Profit warnings hit record levels across the North West

4th May 2020, 7:21 am

  • Highest quarterly levels ever recorded in the region in over 20 years
  • Warnings issued in the North West have seen a 238% increase year-on-year
  • 77% of UK warnings in Q1 2020 cited COVID-19

Profit warnings issued by North West-listed businesses reached a record-breaking high in the first three months of 2020 – higher than any previous quarter since the report was launched 20 years ago – according to EY’s latest Profit Warnings report.

According to EY, 27 profit warnings were recorded between 1 January and 31 March 2020 in the region, more than three times the number issued in the same quarter last year (eight in Q1 2019) and a 238% increase year-on-year.

Unsurprisingly, a significant number of the warnings were attributed to the COVID-19 crisis, which has temporarily paralysed many businesses, with very few sectors immune from its effects. In the North West, profit warnings were spread across a wide range of sectors, with Retailers, and Travel & Leisure hardest hit, accounting for nearly 30% of all North West profit warnings in the first quarter this year.

Sam Woodward, EY Restructuring Partner in the North West, commented: “The sectors issuing the highest number of profit warnings in the North West were those most exposed to the impact of the national lockdown. However, we were already seeing an increasing trend in the number of warnings, and in many cases, companies were already showing signs of stress.
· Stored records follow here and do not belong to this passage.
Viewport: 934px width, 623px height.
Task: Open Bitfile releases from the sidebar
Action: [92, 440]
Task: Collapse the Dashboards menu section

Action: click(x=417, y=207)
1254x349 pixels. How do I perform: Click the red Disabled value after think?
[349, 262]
“COVID-19 has undoubtedly created new problems, but it has also accelerated existing structural challenges and exacerbated existing weaknesses. When lockdown lifts, it will ease pressures for some, but a number of underlying issues will remain.”

A years’ worth of UK profit warnings issued in Q1 2020

301 profit warnings were issued by UK-listed businesses in Q1 2020, almost equal to the entire number issued in the whole of 2019 (313) and 5% higher than the total for 2018 (287). Compared to the same period last year (Q1 2019), warnings rose from 89, representing a 238% year-on-year increase.
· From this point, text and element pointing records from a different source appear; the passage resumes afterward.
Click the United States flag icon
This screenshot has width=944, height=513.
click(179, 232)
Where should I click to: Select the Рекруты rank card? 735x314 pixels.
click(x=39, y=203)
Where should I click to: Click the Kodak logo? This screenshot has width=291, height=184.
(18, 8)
Although 77% of profit warnings blamed COVID-19 in the first quarter of 2020, it is worth noting that significant parts of UK plc were struggling before the pandemic. In January 2020, EY recorded warnings had increased by 43% year-on-year, when compared to the same month last year.

By percentage of companies warning, Travel & Leisure was the most dramatically affected, with 70% of the sector issuing a profit warning, followed by Industrial Materials (63%) and Retailers (61%). All but five of the 42 FTSE sectors EY tracks issued COVID-19 related warnings in Q1 2020.

A difficult reboot

COVID-19 is expected to deliver the biggest blow to UK GDP since the First World War. The economic forecasting group, EY ITEM Club, estimates that UK GDP will fall by 6.8% in 2020, if the UK lockdown begins to lift at the end of May, and the UK experiences a slow ‘U’ shaped recovery without any major relapses.

EY expects the number of profit warnings to fall, but distress levels to rise – with echoes of 2008 to 2009 and the aftermath of the financial crisis. Notably, there were more insolvencies in 2009 than 2008. The report anticipates a significant increase in corporate insolvencies when the lockdown lifts.

Woodward commented: “We know from previous crises that one of the biggest tests comes when companies need to reflate balance sheets, restock inventory and depend on supply chains that have been similarly tested.

“This time, companies face a unique set of additional challenges as they work to safeguard business continuity and the health of employees and customers. It is wise for companies to take a slow and steady approach to restarting operations that allows for flexibility, so they can react to continued uncertainty for some time to come.”